Other events from history cast a more ominous shadow over how the Biden Administration has supervised Russia inside Ukraine. In 1914, the first of two “world” wars began with the Wilson Administration declaring neutrality on the same day that Britain declared war (August 4). Yet from that day forth, the U.S. was, effectively, at war with Germany.
How “neutral” was the U.S.? First, all the Cabinet members, except one, were fervently pro-British. The exception was Secretary of State William Jennings Bryan, who resigned in protest in 1915. Second, the moment war began, the American industrial and financial system, then in a depression, began pouring arms, munitions, and bank loans to the Allies (primarily Britain). At the same time, the British Navy began a tight blockade of the Central Powers (Germany, Austria-Hungary), thus restricting any possibility of trade or aid getting through.
The blockade was so tight that trade with Germany fell to almost nothing by the middle of the war. In 1914, U.S. trade with Germany totaled 170 million dollars; by 1917, it had dropped to about one million, a 99.9% decline. Trade with the Allies in 1914 was about 825 million dollars; in 1917, it had risen to about three trillion, a 300% increase.
Beyond the blockade of the continent, Britain mined the North Sea, thus supervising all American cargo ships that needed sailing instructions. If the cargo was objectionable, the ship was seized and brought to a British port. The British Navy ruled the entire ocean. American merchant ships suspected of carrying contraband were seized, often boarded, and often brought to ports and held for periods of days or weeks.
The U.S. Ambassador, Walter Hines Page, was more pro-British than American. Historian Thomas A. Bailey wrote, “Instead of faithfully representing the United States in England, as was his duty, Page represented the British cause to the government in Washington. His bias finally became so blatant that President Wilson wrote him off as ‘really an Englishman.’”
British behavior on the high seas was flagrantly illegal. In January 1917, Germany announced a resumption of “unlimited” submarine warfare, which was also illegal. In March, German subs began sinking unarmed American merchantmen, and, in April, the U.S. declared war. The world hasn’t been the same since.
Without U.S. entry, there would have been no Versailles Treaty, termed a “diktat” by Hitler, who used it to arouse Germany against the Weimar Republic and Wilson’s League of Nations. Both Weimar and the League became two of history’s worst creations; both collapsed and made the Second World War a near certainty. Wilson’s acquiescence to French demands for an occupation, reparations, and German acceptance of war guilt made the next war absolutely certain.

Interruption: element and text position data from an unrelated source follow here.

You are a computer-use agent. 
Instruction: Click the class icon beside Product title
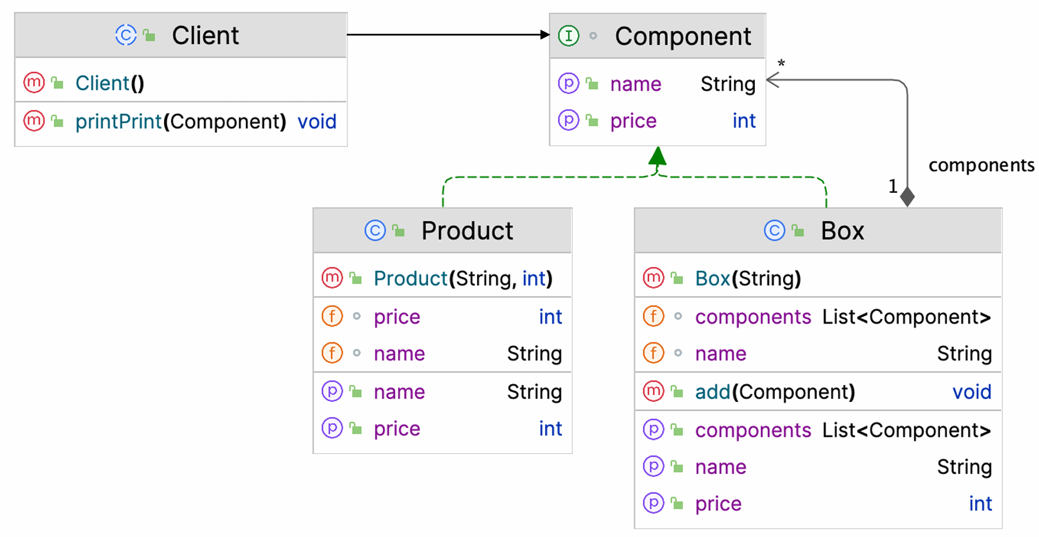375,230
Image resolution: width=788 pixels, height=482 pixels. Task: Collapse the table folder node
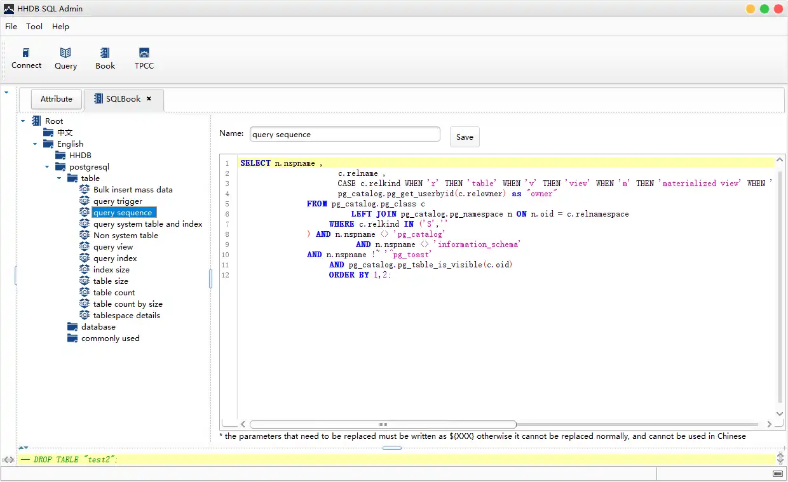60,178
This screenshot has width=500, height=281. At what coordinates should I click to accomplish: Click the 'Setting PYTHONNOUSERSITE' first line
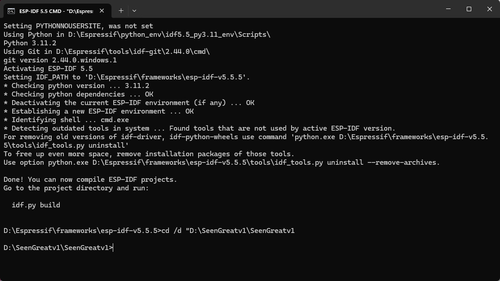tap(79, 26)
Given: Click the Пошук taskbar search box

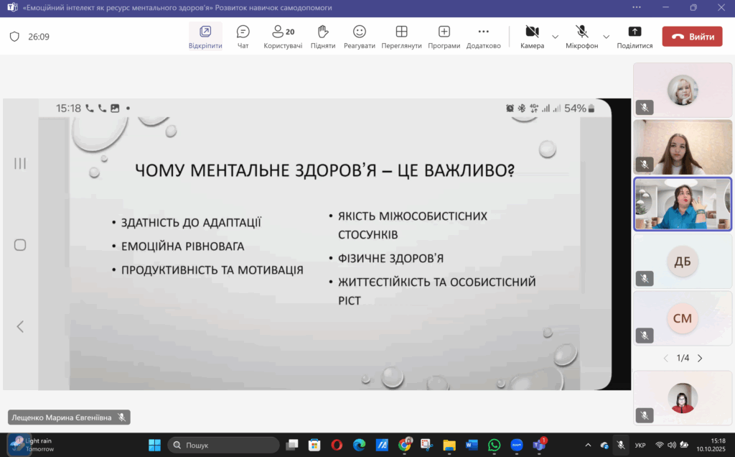Looking at the screenshot, I should click(223, 446).
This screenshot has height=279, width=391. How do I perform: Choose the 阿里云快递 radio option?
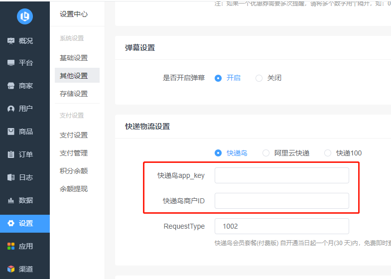point(266,153)
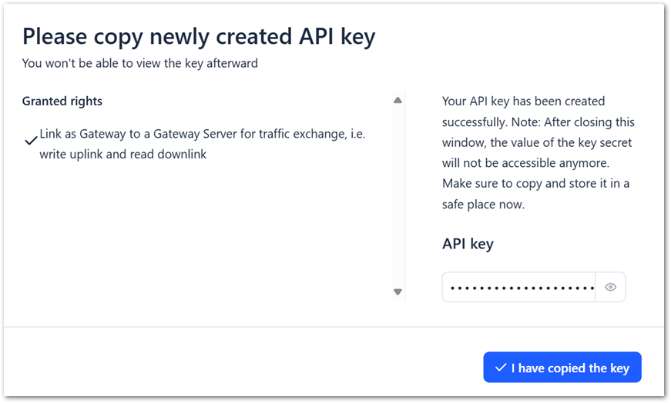The width and height of the screenshot is (671, 403).
Task: Click the "will not be accessible anymore." line
Action: [525, 163]
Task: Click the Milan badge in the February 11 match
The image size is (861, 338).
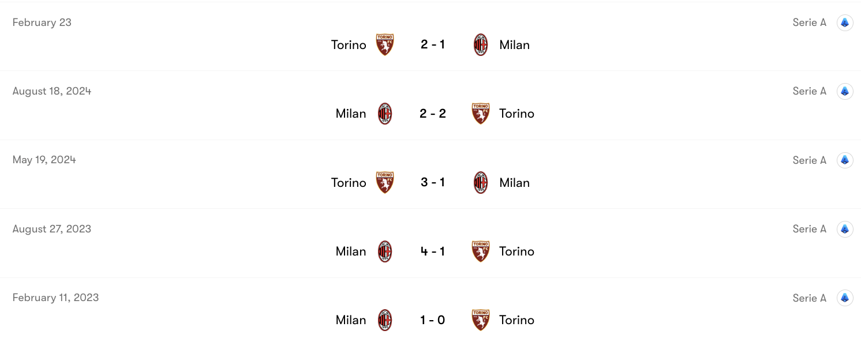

The “Second” world war, from the U.S. perspective, began in nearly the same way. Against an isolationist Congress, President Roosevelt did all he could to ensure Britain’s survival. The Lend Lease Agreement (March 1941), the Destroyers for Bases Agreement the previous year, and the Joint Atlantic Charter (August 1941) all guaranteed that not only was the U.S. “unneutral” but that it was, effectively, at war with Nazi Germany from the beginning. Hitler’s declaration of war, four days after Pearl Harbor, was an afterthought.
Conclusion: The above is not a call against the past, nor is it a call for a new “isolationism.” But it is a reminder that history has a tendency to “repeat,” and that having embarked on a “road to war,” the U.S. has taken a serious step toward eventual war with Putin’s Russia. It took over two years in each case for the U.S. to ultimately go to war against Germany. We have sent a record nearly 100 billion (with a “B”) to Ukraine, and a similar end is approaching with every passing day.
Having entered the “road,” we can either increase speed or get off. As a “superpower,” in the Reagan tradition, it is past time for the Biden Administration to engage in enlightened and creative peaceful/diplomatic solutions to this travesty. He ignores our southern border while risking nuclear war with Ukraine’s, a country nearly 10,000 miles away, a corrupt, ancient culture somewhere between Poland and Mongolia (didn’t Hunter once “work” there?).
Otherwise, we can sit back and wait until “history” takes over…. and “repeats.”
On the “brighter” side: we’ve survived civil war, world wars, and cold war. I suppose we can do it again.